▶
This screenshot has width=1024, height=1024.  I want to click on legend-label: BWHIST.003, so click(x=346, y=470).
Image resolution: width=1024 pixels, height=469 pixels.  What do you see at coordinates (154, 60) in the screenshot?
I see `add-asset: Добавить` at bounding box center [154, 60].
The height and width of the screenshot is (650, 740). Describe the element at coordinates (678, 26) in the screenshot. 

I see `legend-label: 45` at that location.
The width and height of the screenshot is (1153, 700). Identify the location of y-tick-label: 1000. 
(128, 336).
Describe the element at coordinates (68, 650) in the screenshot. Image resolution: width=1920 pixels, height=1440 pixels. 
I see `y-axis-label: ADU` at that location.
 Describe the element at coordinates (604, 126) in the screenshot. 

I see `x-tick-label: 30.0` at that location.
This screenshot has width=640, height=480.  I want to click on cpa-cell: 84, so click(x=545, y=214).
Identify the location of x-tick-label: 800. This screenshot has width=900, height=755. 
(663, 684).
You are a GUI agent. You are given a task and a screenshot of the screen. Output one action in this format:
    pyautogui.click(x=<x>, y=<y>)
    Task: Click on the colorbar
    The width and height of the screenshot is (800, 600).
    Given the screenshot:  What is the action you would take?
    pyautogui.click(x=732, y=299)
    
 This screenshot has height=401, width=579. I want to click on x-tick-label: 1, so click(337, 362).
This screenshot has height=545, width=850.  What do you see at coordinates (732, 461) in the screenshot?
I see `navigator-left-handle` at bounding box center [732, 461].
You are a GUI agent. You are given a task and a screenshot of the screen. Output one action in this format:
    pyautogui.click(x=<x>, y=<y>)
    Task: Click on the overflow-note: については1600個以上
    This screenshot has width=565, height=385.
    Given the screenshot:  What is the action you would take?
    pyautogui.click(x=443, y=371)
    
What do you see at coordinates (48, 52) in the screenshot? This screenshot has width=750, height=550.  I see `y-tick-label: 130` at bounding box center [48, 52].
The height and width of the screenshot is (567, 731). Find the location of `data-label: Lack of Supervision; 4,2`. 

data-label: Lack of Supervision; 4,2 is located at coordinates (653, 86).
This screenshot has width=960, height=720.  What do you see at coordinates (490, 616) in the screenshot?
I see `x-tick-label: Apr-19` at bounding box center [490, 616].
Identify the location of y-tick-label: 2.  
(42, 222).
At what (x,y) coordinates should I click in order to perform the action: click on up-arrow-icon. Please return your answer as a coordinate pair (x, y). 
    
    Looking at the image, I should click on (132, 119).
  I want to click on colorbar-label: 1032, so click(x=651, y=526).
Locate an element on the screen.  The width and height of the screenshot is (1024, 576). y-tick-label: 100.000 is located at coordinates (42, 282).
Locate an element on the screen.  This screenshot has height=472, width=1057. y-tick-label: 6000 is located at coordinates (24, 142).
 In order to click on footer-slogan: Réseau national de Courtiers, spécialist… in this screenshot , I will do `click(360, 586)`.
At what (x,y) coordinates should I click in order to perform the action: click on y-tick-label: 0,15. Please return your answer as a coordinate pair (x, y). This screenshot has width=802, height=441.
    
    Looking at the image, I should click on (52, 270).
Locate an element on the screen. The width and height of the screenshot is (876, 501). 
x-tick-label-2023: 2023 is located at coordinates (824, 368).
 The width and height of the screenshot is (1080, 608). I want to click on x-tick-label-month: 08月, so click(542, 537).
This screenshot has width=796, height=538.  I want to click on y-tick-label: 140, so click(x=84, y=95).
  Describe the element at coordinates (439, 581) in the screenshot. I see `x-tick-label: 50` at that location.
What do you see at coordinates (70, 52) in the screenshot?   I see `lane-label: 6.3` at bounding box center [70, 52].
◀
Assignment: Copy the entries verbatim, starting at the line that contains "coordinates (42, 282)." and ending at the line that contains "coordinates (24, 142).".

Expected answer:
Locate an element on the screen.  The width and height of the screenshot is (1024, 576). y-tick-label: 100.000 is located at coordinates (42, 282).
Locate an element on the screen.  This screenshot has height=472, width=1057. y-tick-label: 6000 is located at coordinates (24, 142).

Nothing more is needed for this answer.